Sunday, October 16, 2016


The fall colors are at a peak again here and as usual reaffirm how good it is to live in Vermont. The mountaintops turn orange first, and the colors slowly flow downward to sea level until everything has turned brown. You can extend the experience by hiking at higher elevations when the change begins. Frost has finally struck the garden, ending the growing season. This winter will probably be snowier than last. I am at a lull between books and have a couple of new ones on hand for whenever I resume. At this point I'm a little overdosed on French writers and will be returning to Hungary, England and elsewhere. American fiction remains too painful for me to read.

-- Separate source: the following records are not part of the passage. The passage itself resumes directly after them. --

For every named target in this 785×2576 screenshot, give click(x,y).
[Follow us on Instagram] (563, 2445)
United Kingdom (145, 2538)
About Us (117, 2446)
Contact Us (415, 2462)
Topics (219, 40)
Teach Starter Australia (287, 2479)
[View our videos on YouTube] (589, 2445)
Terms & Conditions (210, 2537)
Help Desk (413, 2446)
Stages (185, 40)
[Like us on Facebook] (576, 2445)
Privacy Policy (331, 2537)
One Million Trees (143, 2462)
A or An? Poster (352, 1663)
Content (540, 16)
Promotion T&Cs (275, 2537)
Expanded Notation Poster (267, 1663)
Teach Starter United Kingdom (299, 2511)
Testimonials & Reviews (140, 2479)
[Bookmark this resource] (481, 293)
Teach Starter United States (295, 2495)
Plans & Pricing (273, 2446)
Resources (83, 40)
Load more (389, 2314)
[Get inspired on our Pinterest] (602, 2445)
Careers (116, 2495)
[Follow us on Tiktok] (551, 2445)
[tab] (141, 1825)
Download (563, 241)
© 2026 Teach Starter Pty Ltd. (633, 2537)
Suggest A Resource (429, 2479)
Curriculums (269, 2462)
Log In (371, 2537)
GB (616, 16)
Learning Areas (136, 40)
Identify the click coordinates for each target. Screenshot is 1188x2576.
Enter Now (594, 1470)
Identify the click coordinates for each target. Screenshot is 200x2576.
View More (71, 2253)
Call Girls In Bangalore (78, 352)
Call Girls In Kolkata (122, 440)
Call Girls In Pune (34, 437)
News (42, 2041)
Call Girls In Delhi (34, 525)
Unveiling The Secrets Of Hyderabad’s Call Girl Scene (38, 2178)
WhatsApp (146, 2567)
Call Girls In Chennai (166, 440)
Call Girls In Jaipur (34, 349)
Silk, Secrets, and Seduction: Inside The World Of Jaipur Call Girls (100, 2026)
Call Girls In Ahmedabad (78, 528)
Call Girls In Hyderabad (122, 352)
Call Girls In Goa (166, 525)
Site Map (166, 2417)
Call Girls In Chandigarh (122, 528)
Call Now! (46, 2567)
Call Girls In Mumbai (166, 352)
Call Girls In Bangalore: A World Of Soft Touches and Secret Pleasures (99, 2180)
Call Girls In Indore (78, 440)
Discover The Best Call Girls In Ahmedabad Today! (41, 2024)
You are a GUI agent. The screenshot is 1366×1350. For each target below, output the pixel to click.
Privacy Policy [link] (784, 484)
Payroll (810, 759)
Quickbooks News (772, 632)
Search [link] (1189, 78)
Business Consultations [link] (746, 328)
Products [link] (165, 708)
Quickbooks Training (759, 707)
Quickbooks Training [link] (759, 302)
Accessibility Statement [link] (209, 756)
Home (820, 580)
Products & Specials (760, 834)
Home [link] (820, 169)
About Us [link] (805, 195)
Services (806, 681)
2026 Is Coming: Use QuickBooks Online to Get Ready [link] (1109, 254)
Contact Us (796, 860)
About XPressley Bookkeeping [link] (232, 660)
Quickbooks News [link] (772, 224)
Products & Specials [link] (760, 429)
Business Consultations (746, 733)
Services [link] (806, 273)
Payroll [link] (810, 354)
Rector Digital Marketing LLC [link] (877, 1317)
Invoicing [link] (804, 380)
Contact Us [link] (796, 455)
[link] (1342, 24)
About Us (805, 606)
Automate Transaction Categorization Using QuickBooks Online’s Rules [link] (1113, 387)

William became an outdoor/indoor cat last month and is much happier as a result. At first he went on a spree catching goldfinches, moles, voles and chipmunks, but he has since calmed down and hasn't deposited many dead animals by the door recently. He had one serious fight with a feral cat, in which he could have lost an eye, but he has recovered except for missing patches of fur that have yet to grow back. He loves following us around the yard during the day. Because there are dangerous predators out there, we bring him in at night.

I don't particularly like to comment on current events, but thought I should say something about Donald Trump. His political ascent is one of the most bizarre events in American political history for a number of reasons. If you analyze it purely on a political level it is a predictable development in the sense that the Republican Party has gradually wandered into a remote ideological region and has left its door open to fringe candidates who have nothing coherent to offer. To me it is a sign that the party lacks a central idea. The more disturbing aspect of it is that there are people who actually vote for someone like Trump, whose shortcomings are obvious. He is one of the most overtly elitist candidates ever, yet he has managed to make himself appealing to the common man. Any critical analysis of him immediately reveals that he has no qualifications for the job: he clearly does not understand politics, government, economics, science or world affairs, and he has unusually low ethical standards at a time when they are more essential than ever for most political candidates. Trump is a blatant example of the pitfalls of the American democratic process. Voters need training in how to make rational voting decisions or else have their right to vote rescinded. Fortunately, it appears that Trump will lose by a landslide to Hillary Clinton, who, though by no means an ideal candidate, is a reliable person with an appropriate background.

The other news event, which seems to be exciting literary people, is the awarding of the Nobel Prize in Literature to Bob Dylan. I have been avoiding reading people's reactions, because I don't care what they think. Nothing has changed in how I see Dylan, and this event is really about the Nobel Committee. The Swedes would have been wise to stay away from aesthetic judgments, because that is not one of their fortes, if they have any. As I've said, Dylan's talent emerged in the 1960's, but has been followed by a barren half-century. Like Richard Feynman, a fellow Ashkenazim, he started with an extraordinary talent. In his case he was able to assimilate vast amounts of music and oral tradition during a time of social upheaval to produce a unique synthesis – all without quite understanding what he was doing. Dylan was never disciplined enough to meet my definition of a great artist; he was a raw talent that fizzled. Since both Dylan and Feynman took up painting as a hobby, you can compare their works and use that as a neutral basis to decide which of them is the better artist. In my judgment, Feynman is the better artist, and that may be because he was more disciplined and a clearer thinker than Dylan. On close examination everything that Dylan ever had to say was derivative of what other people had said, thus he remains an enigma rather than an exemplar of artistic expression.